What I will be reading next – I never make up my mind what to read next until the time arrives to choose  a book – and it could be a while yet as both the books I’m currently reading are quite long. I’m not sure if I want to carry on with the Ancient Rome theme by reading Catalina’s Riddle by Steven Saylor,  or something completely different and much shorter such as Asunder by Chloe Aridjis, a book I borrowed from the library this week:

Blurb:

Marie’s job as a museum guard at the National Gallery in London offers her the life she always wanted, one of invisibility and quiet contemplation. But amid the hushed corridors surge currents of history and violence, paintings whose power belie their own fragility. There also lingers the legacy of her great-grandfather Ted, the warder who slipped and fell moments before reaching the suffragette Mary Richardson as she took a blade to one of the gallery’s masterpieces on the eve of the First World War.

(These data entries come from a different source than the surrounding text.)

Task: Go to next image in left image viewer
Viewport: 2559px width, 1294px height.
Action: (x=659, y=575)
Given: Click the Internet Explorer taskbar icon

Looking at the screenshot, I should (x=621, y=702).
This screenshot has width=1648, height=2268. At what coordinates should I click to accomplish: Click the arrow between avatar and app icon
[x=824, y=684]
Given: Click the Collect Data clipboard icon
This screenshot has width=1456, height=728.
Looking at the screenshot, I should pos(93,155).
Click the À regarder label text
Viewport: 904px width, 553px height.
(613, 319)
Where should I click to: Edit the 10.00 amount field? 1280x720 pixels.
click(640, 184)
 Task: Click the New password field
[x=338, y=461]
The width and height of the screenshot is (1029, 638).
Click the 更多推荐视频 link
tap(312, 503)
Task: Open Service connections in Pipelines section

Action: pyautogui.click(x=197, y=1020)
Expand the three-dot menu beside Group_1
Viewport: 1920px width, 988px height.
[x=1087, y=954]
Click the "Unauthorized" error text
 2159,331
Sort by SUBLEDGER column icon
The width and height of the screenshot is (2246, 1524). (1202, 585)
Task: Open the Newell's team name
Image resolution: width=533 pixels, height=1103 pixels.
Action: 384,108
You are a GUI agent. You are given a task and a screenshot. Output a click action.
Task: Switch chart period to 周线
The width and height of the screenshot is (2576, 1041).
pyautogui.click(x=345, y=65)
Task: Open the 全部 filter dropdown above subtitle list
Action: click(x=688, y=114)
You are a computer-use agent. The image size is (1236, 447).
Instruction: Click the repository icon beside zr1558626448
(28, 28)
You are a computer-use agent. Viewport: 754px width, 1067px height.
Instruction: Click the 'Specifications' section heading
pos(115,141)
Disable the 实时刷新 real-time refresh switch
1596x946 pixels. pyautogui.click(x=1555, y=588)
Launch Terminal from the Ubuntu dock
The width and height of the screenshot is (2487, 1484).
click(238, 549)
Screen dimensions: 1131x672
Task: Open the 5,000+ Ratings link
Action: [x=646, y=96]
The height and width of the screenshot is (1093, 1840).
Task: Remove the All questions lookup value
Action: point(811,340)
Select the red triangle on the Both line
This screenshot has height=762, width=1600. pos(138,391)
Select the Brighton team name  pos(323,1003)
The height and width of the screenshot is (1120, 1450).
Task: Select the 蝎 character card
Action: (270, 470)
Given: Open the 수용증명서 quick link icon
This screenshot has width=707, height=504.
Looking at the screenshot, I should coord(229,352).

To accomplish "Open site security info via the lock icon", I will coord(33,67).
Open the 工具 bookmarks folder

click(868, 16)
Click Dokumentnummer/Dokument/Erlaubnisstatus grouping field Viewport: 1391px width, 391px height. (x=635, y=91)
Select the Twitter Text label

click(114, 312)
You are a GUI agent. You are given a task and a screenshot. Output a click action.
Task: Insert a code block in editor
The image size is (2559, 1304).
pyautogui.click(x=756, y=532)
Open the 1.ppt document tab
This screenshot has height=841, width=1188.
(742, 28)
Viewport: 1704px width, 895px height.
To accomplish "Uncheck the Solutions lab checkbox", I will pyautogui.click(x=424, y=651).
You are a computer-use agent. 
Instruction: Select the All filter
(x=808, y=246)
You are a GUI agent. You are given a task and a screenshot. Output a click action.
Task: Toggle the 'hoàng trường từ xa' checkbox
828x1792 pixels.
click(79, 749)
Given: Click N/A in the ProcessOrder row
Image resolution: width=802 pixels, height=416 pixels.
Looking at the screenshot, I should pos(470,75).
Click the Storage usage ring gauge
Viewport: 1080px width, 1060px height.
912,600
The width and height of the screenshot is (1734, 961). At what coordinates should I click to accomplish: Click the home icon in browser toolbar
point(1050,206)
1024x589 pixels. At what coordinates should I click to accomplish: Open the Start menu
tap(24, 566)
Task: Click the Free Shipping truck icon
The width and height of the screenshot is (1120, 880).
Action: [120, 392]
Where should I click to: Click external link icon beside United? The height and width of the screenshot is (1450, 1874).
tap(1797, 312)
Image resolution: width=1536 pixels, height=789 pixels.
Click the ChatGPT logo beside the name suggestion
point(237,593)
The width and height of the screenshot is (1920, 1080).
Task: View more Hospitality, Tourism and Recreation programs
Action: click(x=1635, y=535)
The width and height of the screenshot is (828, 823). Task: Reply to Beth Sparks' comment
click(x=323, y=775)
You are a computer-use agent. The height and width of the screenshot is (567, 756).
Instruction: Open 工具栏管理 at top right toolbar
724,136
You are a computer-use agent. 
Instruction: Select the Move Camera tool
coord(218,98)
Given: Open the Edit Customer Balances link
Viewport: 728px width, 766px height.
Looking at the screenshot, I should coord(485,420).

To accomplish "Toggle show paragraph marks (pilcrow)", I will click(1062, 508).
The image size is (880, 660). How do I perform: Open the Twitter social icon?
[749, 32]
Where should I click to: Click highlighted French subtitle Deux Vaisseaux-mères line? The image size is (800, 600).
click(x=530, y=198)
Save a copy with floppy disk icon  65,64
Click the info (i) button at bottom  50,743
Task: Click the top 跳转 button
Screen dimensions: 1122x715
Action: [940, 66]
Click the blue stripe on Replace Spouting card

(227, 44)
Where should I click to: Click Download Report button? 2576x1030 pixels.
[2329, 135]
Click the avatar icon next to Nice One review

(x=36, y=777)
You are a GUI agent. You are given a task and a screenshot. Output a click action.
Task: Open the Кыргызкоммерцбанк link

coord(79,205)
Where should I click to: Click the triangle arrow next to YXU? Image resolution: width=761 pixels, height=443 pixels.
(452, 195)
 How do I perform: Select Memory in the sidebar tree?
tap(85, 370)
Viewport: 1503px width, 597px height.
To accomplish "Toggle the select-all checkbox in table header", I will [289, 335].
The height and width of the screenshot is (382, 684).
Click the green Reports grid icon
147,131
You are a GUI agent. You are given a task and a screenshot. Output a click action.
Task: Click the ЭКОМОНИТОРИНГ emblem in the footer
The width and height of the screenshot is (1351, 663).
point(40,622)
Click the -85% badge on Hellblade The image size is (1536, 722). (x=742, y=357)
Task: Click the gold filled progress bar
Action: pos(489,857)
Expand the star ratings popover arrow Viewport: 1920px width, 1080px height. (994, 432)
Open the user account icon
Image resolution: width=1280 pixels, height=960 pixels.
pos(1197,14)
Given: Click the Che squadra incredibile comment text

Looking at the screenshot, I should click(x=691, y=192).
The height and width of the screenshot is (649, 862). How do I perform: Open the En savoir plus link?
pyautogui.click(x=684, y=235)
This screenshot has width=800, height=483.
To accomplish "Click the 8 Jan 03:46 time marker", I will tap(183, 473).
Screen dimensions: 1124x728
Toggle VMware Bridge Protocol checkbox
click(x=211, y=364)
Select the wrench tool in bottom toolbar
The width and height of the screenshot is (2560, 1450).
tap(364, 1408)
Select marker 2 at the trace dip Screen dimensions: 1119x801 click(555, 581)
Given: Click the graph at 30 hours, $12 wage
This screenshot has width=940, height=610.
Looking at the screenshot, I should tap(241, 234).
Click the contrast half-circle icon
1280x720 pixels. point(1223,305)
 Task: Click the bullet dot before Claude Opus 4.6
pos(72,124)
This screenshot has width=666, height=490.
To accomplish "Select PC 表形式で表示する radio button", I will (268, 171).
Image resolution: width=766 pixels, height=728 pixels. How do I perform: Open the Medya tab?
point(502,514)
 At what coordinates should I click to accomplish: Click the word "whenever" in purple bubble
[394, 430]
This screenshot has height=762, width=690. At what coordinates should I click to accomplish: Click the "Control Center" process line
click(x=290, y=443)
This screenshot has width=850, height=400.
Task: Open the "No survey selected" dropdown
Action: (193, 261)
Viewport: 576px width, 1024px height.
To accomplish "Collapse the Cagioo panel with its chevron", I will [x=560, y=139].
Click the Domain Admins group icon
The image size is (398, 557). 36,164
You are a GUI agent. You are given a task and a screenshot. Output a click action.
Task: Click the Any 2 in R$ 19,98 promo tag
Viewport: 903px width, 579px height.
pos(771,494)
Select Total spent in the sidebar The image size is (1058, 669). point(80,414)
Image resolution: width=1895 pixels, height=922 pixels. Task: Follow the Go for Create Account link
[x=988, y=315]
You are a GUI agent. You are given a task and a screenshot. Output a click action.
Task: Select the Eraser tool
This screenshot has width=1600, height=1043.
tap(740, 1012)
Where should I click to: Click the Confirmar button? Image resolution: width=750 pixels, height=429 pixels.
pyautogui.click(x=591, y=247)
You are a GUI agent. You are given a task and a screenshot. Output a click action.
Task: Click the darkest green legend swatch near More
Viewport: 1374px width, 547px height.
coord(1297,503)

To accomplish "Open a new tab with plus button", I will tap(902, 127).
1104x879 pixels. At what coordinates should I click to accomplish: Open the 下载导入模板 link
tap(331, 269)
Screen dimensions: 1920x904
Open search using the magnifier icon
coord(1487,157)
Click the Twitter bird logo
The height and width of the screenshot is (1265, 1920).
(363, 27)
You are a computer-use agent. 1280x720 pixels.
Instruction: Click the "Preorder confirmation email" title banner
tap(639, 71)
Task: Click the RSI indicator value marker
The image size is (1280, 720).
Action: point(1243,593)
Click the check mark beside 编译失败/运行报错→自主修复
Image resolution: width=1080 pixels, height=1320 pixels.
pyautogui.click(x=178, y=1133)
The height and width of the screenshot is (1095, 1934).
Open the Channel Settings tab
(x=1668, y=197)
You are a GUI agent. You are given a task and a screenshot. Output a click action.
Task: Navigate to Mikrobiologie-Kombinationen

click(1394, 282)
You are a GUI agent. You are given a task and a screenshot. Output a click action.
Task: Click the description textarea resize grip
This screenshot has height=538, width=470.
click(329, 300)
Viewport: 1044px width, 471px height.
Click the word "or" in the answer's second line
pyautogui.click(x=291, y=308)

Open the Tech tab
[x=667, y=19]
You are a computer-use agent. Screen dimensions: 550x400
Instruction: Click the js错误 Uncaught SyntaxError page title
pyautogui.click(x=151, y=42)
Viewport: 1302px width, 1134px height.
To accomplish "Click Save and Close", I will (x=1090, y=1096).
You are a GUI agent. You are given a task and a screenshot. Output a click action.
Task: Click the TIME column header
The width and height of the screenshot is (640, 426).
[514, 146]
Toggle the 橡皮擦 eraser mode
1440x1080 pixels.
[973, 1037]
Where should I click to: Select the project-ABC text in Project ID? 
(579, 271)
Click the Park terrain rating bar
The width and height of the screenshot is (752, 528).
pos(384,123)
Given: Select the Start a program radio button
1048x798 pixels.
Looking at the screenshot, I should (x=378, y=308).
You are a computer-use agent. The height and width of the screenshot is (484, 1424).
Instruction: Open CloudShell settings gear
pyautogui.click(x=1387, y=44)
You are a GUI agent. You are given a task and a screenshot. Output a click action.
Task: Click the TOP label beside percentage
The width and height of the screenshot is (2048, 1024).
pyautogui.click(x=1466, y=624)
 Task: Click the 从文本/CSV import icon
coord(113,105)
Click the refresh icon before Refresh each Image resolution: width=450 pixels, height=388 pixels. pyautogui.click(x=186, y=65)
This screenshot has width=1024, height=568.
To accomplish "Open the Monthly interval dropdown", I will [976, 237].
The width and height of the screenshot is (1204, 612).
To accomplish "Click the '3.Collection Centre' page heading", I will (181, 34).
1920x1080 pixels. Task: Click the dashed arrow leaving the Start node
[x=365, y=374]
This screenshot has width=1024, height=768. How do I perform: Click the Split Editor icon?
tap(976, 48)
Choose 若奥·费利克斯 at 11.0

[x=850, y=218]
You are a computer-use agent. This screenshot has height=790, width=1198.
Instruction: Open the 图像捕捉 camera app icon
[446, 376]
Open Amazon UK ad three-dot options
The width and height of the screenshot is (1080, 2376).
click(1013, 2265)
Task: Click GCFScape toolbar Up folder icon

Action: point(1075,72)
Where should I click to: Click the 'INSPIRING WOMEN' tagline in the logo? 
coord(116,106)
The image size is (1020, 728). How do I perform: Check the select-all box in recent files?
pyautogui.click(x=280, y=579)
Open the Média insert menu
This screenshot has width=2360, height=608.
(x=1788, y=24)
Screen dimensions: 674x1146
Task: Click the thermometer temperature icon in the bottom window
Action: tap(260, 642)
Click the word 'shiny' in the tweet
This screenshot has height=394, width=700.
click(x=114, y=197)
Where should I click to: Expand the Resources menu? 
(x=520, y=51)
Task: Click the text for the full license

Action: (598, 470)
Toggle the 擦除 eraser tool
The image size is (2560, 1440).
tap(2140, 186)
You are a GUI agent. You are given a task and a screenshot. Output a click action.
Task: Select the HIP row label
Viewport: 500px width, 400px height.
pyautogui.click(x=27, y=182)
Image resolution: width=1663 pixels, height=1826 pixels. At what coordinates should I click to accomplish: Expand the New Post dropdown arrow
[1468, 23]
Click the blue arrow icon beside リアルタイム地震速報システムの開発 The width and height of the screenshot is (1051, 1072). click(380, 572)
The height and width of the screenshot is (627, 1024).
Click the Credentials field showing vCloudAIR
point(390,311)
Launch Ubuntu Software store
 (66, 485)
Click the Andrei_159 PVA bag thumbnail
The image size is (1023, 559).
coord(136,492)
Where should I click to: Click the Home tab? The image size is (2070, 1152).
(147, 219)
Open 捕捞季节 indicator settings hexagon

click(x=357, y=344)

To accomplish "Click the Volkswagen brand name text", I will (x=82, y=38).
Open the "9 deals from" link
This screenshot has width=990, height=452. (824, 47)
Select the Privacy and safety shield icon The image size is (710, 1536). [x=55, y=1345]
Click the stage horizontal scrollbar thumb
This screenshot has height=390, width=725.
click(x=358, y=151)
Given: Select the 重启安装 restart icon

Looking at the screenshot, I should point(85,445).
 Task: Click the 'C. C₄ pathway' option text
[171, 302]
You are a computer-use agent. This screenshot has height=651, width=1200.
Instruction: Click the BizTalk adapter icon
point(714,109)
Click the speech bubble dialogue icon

After nine years there, Marie begins to feel the tug of restlessness. A decisive change comes in the form of a winter trip to Paris, where, with the arrival of an uninvited guest and an unexpected encounter, her carefully contained world is torn apart.

It does sound good – described on the front cover by the Independent as ‘Rapturous and enraptured reading‘ and by the Guardian as ‘Strange, extravagant, darkly absorbing.’

But then again I’d like to read Slade House by David Mitchell (I wrote about this book in my last My Week in Books post).

I’d love to know if any body else has the same difficulties as me in choosing what to read next?